1
EXHIBIT 10.6
AMENDMENT TO STOCK PURCHASE AGREEMENT
This is an amendment (the "Amendment"), dated September 15, 1999,
by and between CRESCENT INTERNATIONAL LIMITED (the "Investor"), an entity
organized and existing under the laws of Bermuda, and FRANKLIN
TELECOMMUNICATIONS CORP. (the "Company"), a corporation organized and existing
under the laws of the State of California, to the Stock Purchase Agreement (the
"Agreement"), dated August 30, 1999, by and between the Investor and the
Company. All capitalized terms used and not otherwise defined herein shall have
the same meanings as when used in the Agreement.
WHEREAS, pursuant to the terms of the Agreement, the Investor has
purchased and the Company has issued and sold $1,000,000 worth of Common Stock
through the Early Put;
WHEREAS, pursuant to the terms of this Amendment, the Investor
shall purchase and the Company shall issue and sell an additional $1,000,000
worth of Common Stock under the Early Put; and
NOW, THEREFORE, the parties agree as follows:
1. Section 2.1(c) of the Agreement is amended and restated in its entirety to
read as follows:
(c) Early Put. The Company shall issue and sell and the Investor
shall purchase, on the Subscription Date, shares of the Common Stock for
an Investment Amount of $1,000,000 at the Purchase Price on the
Subscription Date, and the Company shall issue and sell and the Investor
shall purchase, on September 15, 1999, shares of the Common Stock for an
Investment Amount of $1,000,000 at the Purchase Price on the
Subscription Date (all such shares in this Section 2.1(c) being referred
to herein as the "Early Put Shares"). For the purpose only of such Early
Put, the Investor waives the requirements of Section 2.2, and the
conditions set forth in paragraphs (a) and (b) of Section 7.2 hereof.
2. Section 2.4 of the Agreement is amended and restated in its entirety to read
as follows:
Section 2.4. Termination of Agreement and Investment Obligation.

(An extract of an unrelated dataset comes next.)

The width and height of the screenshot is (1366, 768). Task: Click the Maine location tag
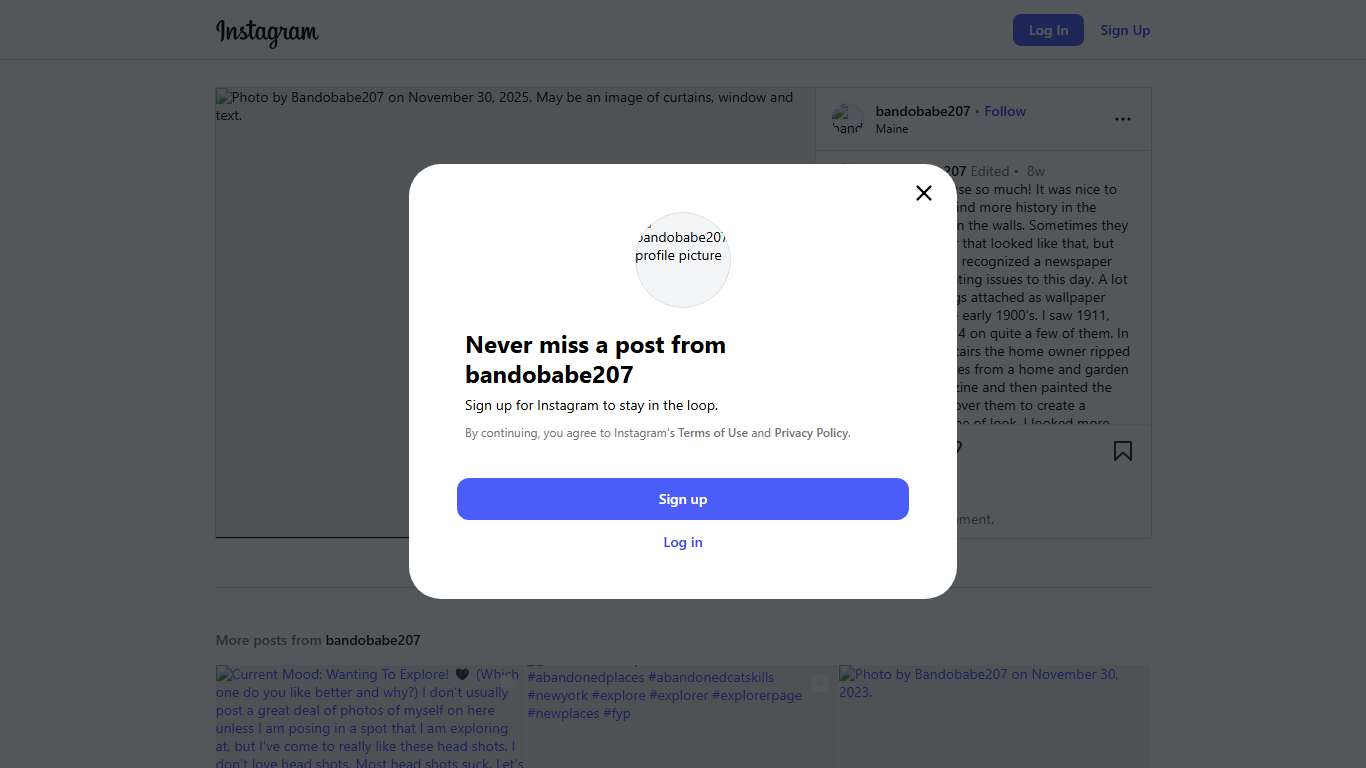(892, 129)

The Company shall have the right to terminate this Agreement at any time
upon thirty (30) days' written notice to the Investor. The Investor
shall have the right to immediately terminate this Agreement (including
with respect to any Put, notice of which has been given but the
applicable Closing Date has not yet occurred) in accordance with Section
6.12 or in the event that: (i) the Registration Statement with respect
to shares of Common Stock purchased through the Early Put is not
effective within ninety-seven (97) days following the Subscription Date,
(ii) a Registration Statement with respect to shares of Common Stock
purchased through any subsequent Put is not effective within
ninety-seven (97) days following the applicable Closing Date, (iii)
there shall occur any stop order or suspension of the effectiveness of
the Registration Statement for an aggregate of thirty (30) Trading Days
during the Commitment Period, (iv) the Company shall
2
at any time fail to comply with the requirements of Section 6.2, 6.3,
6.4, 6.5, 6.6, 6.8 or 6.9.
3. Section 7.2(a) of the Agreement is amended and restated in its entirety to
read as follows:
(a) Registration of the Registrable Securities with the SEC. As
set forth in the Registration Rights Agreement, the Company shall have
filed with the SEC either:
(i) a Registration Statement covering the resale of the
Common Stock purchased by the Investor through the Early
Put that shall have been declared effective by the SEC
in no event later than ninety-seven (97) days after the
Subscription Date, and a Registration Statement covering
the resale of the Common Stock purchased by the Investor
through all subsequent Puts that shall have been
declared effective by the SEC prior to any subsequent
Put; or
(ii) a Combined Registration Statement (as defined in
the Registration Rights Agreement) that shall have been
declared effective by the SEC in no event later than
ninety-seven (97) days after the Subscription Date.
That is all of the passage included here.